Vous avez grandi à Beyrouth avec vos parents et trois sœurs. Dans quelle ambiance ?
Mon père était un homme très doux. Ma mère avait peur pour nous, elle nous protégeait plus que nous ne le voulions. Je n’avais pas le droit de trop m’éloigner de la maison. Mes parents refusaient que je participe aux voyages organisés par l’école. En grandissant, c’est logique, j’ai eu envie de découvrir le monde. L’atmosphère à la maison était très agréable, très calme. Je n’ai pas le souvenir de moments où le ton se haussait. Nous sommes restés très unis. Mon père est décédé, ma mère et mes sœurs vivent en France. Nous nous voyons régulièrement.
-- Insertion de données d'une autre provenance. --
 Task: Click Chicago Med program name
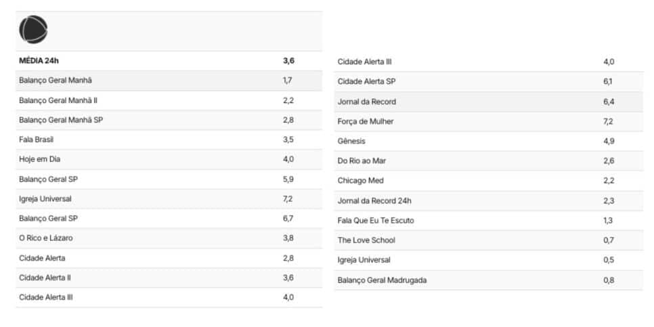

Votre père dirigeait un célèbre quotidien au Liban. À 22 ans, vous êtes journaliste pour un quotidien arabophone à Beyrouth. Vous a-t-il influencé ?
J’ai toujours vécu à la maison au milieu des journaux et des livres. Mon père recevait la plupart des quotidiens du pays. Le matin, nous recevions toute la presse quotidienne. Depuis mes 7 ans, nous nous installions ensemble avec un peu de café, et nous parcourions l’actualité.
Mon père enseignait, comme certains de ses frères et sœurs. Enfant, je l’ai vu journaliste et enseignant. La sœur de mon père, dont nous étions proches, était professeur à l’université américaine de Beyrouth. Elle venait souvent nous raconter la vie de l’université. Le savoir et l’information étaient très présents. J’ai grandi dans une maison où mon père écrivait, je l’ai toujours vu écrire et, pour moi, travailler, c’était écrire. La vie a fait que j’ai écrit plus que d’autres, mais je savais que j’allais avoir un métier d’écriture. J’en étais certain.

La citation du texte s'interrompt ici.